Collaborating for Success

Collaboration Program
Collaboration Program in Natural Resources Director Jessica Western speaks with Ryan Amundsen, habitat biologist with Wyoming Game and Fish Department, during a Platte Valley Habitat Partnership field trip. Photo by Fred Schmechel, Haub School of ENR

The Collaboration Program in Natural Resources brings people from across Wyoming together to create lasting solutions.

By Micaela Myers

It’s a decades-old story: environmentalists and industry at odds, and no one wins. The Ruckelshaus Institute, a division of the Haub School of Environment and Natural Resources at the University of Wyoming, sees a different way forward—a way paved with stakeholder-driven solutions to environmental challenges based on collaborative decision making.

The Collaboration Program in Natural Resources brings natural resource decision makers and engaged citizens—including ranchers, conservationists, those in the trona and coal industries, and many others—together to learn to apply collaborative processes to complex natural resource challenges.

“It’s a yearlong training composed of six sessions combined with a practicum,” says program Director Jessica Western. The practicum varies, such as working with ranchers on a conservation easement or working with industry on sage grouse conservation efforts.

The sessions are two days each and take place at various locations throughout Wyoming. Academic credit can be earned through the UW Outreach School, and participants each receive a certificate.

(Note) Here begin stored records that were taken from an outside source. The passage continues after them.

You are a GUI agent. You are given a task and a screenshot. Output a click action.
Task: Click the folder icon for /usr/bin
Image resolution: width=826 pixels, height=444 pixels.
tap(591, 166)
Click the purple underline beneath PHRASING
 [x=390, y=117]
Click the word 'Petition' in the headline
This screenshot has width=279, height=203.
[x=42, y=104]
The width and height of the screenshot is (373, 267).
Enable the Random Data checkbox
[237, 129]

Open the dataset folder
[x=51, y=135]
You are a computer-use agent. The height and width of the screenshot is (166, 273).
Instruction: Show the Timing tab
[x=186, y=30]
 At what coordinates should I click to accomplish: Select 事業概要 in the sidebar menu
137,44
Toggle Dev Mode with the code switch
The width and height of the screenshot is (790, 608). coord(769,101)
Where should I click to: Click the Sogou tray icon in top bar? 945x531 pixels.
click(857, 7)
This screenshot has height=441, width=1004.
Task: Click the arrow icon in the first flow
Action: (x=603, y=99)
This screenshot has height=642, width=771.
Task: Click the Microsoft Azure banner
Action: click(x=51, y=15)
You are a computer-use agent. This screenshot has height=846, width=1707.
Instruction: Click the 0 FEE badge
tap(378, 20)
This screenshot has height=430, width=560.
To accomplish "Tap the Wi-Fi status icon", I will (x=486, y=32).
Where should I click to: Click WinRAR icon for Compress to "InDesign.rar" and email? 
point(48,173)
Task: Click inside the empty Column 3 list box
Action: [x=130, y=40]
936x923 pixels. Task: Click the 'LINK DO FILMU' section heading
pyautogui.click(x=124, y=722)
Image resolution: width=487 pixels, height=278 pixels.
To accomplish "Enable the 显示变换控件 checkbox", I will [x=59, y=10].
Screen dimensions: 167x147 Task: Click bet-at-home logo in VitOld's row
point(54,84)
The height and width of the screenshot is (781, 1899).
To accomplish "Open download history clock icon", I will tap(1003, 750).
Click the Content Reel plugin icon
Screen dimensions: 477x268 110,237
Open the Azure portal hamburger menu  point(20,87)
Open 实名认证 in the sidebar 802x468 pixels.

This year’s cohort of 17 is the largest yet. “We’ve graduated about 45 people so far,” Western says. While most attendees are from Wyoming, the program is gaining a national reputation, with participants flying in from both coasts. As the list of graduates grows, Wyoming develops a network of trained professionals who can work together to create solutions. 

“I use the skills I learned on a daily basis,” says graduate Dan Smitherman, Wyoming representative for The Wilderness Society in Jackson. “Most of my work involves working on public land use issues with partners. In today’s environment, conservation must be collaborative to be successful. Wyoming’s history has not seen many examples of successful collaboration. The principles and practices taught in this program offer an opportunity to change the mindset and to increase chances of success with sticky and difficult issues.”

Fellow program graduate Leanne Correll agrees. She operates SunAgri LLC, an agriculture and natural resources consulting business based in Saratoga that serves clients throughout the state. “I work with many federal and state agencies. The collaboration program fits hand in hand with what I was already doing, and it really helped give me additional skill sets to develop solutions for some of the ongoing issues.”

At Tronox Alkali, Environmental Engineer Julie Lutz and Environmental Manager John Lucas completed the program. “John and I are both leading proactive conservation initiatives for Tronox Alkali’s Green River trona mining operations,” Lutz says. “For those initiatives to be successful, we need to constructively engage with a broad spectrum of stakeholders, such as landowners, public land managers, other mining operators, oil and gas entities, other public land users, Wyoming Game and Fish, conservation organizations, regulatory agencies and working groups such as the Governor’s Sage Grouse Implementation Team and the Wyoming Landscape Conservation Initiative. We needed to develop the skills to help us engage with these entities, work through the inherent conflict and self-interest associated with complex wildlife and conservation issues, and create a collaborative product that would benefit the species and habitats in our mine permit landscape while also ensuring the long-term sustainability of our mining and processing operations.”

Tronox Alkali’s Sage Grouse Initiative efforts were recognized by the Bureau of Land Management’s 2015 Hardrock Mineral Environmental Award and the Wyoming Department of Environmental Quality Land Quality Division 2016 Noncoal Program Award for Excellence in Mining Reclamation.

“The skills we learned in the collaboration program are cutting edge, and it’s been exciting to be on the front end of a movement and process that we see becoming more prominent in resource management problem resolution,” Lutz says.

Julia Stuble, public lands advocate for the Wyoming Outdoor Council in Lander, was part of the first cohort in 2013. “As the conservation representative for the Fremont County Public Lands Initiative, I can serve as a better committee member because of my background in the collaboration program,” she says.

“Wyoming is often characterized as small town with long streets,” Stuble continues. “If our state, with all of our diversity of thought and experience and geography, is in fact one neighborhood, then I’d like to think we can still have conversations that allow us to lean across our fence lines.”

That, Stuble says, is a place of hope—a neighborhood where she wants to live.